Retired businessman and metal detectorist Derek McLennan discovered the treasure in 2014 when he was scanning an area of church land in Dumfries and Galloway with two local ministers.

Research continues into the Galloway Hoard. The Arts and Humanities Research Council has awarded support for a £1 million, three-year research project, Unwrapping the Galloway Hoard, led by National Museums Scotland.

The pectoral cross.
The pectoral cross.

One of the most recognisable items in the hoard is the pectoral cross.

After cleaning, the cross was revealed as a supreme example of a late Anglo-Saxon art-style known as Trewhiddle style, named after a late ninth-century hoard of metalwork from Cornwall. Its animal and plant forms are characteristic of this style.

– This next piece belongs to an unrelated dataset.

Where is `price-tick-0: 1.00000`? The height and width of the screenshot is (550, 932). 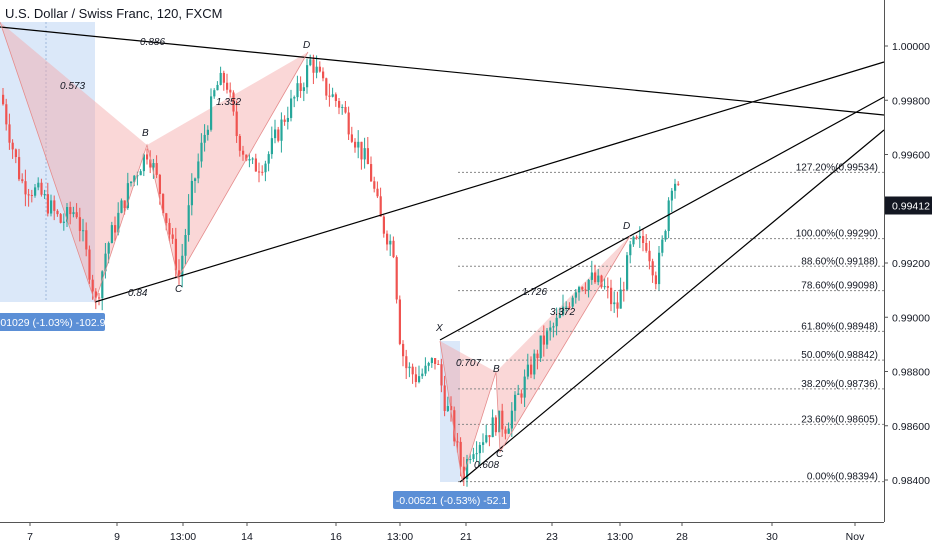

The gleaming silver surface was carved and then inlaid with pieces of gold; both the silver and gold were then inlaid with black niello, a paste of silver and copper sulphide.

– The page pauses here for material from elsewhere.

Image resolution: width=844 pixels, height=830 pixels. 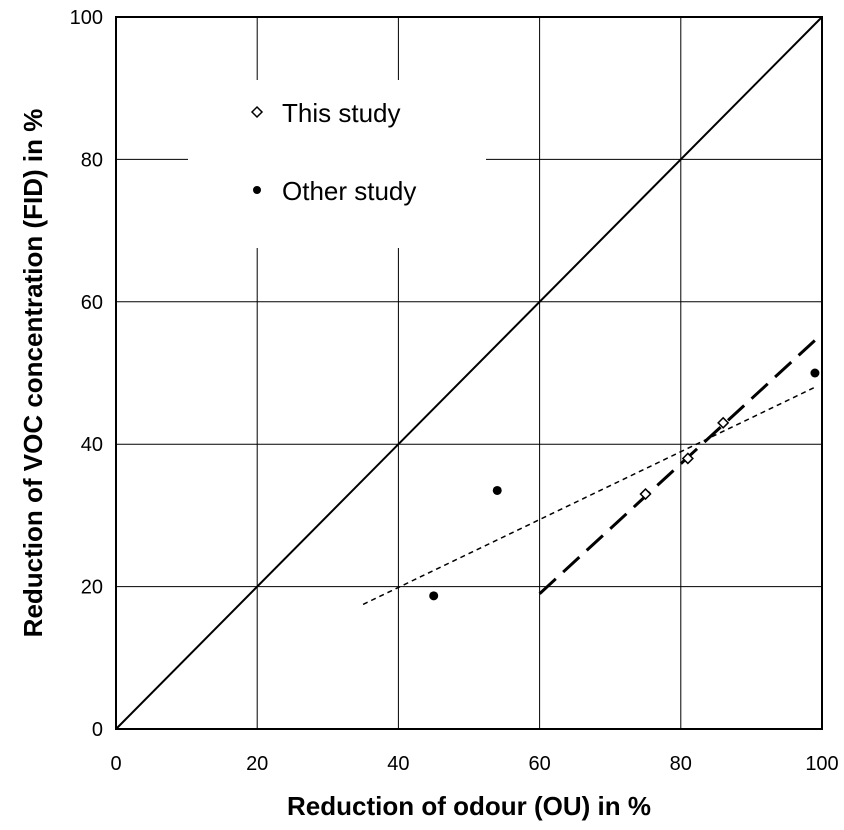 I want to click on y-tick-label: 80, so click(x=92, y=160).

The gold areas were used to pick out important features such as the wings and haloes of the figures on the cross arms.

Several objects from the Galloway Hoard were made in the same style, including the gold bird-pin and the silver disc-brooches.

This use of figurative and naturalistic art differs from the largely abstract ‘Viking-age’ decoration of the silver arm-rings that it was buried with.

In each of the arms of the cross are the symbols of the four evangelists who wrote the Gospels of the New Testament:

Saint Matthew (bottom – haloed figure)

Saint Mark (right – the winged Lion)

Saint Luke (left – winged ox)

Saint John (top – eagle).

Parts of their body, and in the case of Matthew, his halo, are picked out in gold with a black and white background. All four symbols of the evangelists hold a book representing their Gospel.

Each evangelist is framed within a roundel set amidst a complex design of sprouting foliage.

The narrow, curved portions of the arms are filled with a tight interlace design shaped around the empty central circle, and the lion and winged ox look inward toward the missing central setting.

The lost feature at the crossing of the arms may once have held a depiction or symbol of Christ.

The free exhibition runs till October 23.